Struggling to process the murders and countless other pressures, Brown attempted suicide on October 9, 2004.
"I poured a bottle of klonopin in one hand and had wine in the other," she says. "I was done. I was so tired. The cancellation of my wedding four days before was the trigger …. It's sad, but not enough to want to kill yourself!"
And it wasn't just the grief over Nicole's death, either, she says. "A lot of people have said, 'Oh my god, the injustice and the horrific crime and the murders, no wonder you fell into depression and suicide,'" Brown explains. "People don't know that was just a small part of it. A culmination of everything."
"No one understood in my family what was going on," she says. "It wasn't just the wedding. It was my suppressed voice during the trials…"
Her sister, Denise, '"and attorney Gloria Allred were the spokespeople for the family," she remembers. "In hindsight, I was being protected, but I had the voice, I had the feelings, I had care, and I wanted to go out there and speak and educate and help, and I was being told not to."

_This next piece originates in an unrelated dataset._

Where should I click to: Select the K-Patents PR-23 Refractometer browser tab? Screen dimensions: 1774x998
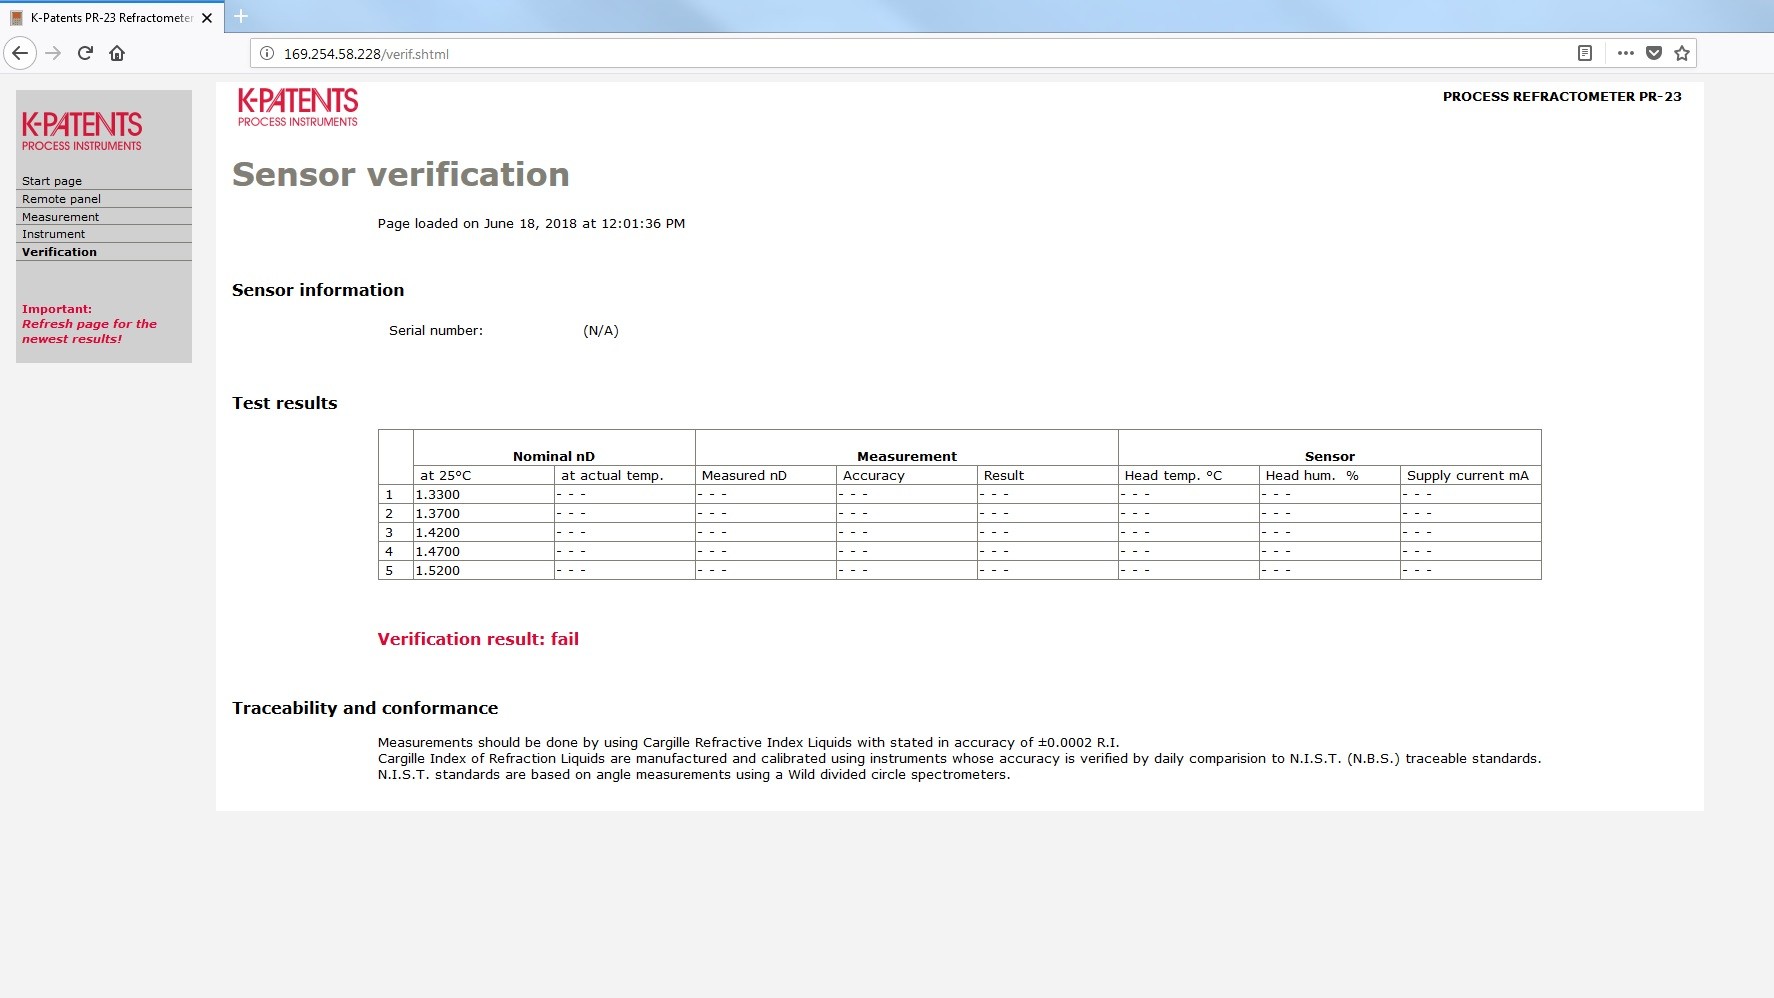110,18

Now, she's finally found her voice and the opportunity to help others find peace as a .
Brown says, "I am a life coach to help people walk through and find peace in chaos, as well as a speaker on mental health and domestic violence. I want people to know that there is help and awareness available to them."
"I had a great role model in my life, my mom," Brown says. "She just always came from a point of acceptance, that it is what it is and we cant' change it."
"I really intently asked for that peace again," she explains. "That's what I share with my clients. We can't allow our tragedies and our trauma to consume us."
And although they remember her sister's passing every year on the anniversary by tossing a rose into the sea, Brown says her family is trying to move on from the tragedy and turn it into something good for others.
Though they'll host a candlelight vigil in Forest Lake, Calif., on the twentieth anniversary, Brown says, "It's not just for Nicole and Ron. It's for everybody who's lost a loved one. I know this is tough. It's hard, but we need to walk through these tornadoes of life, this chaos."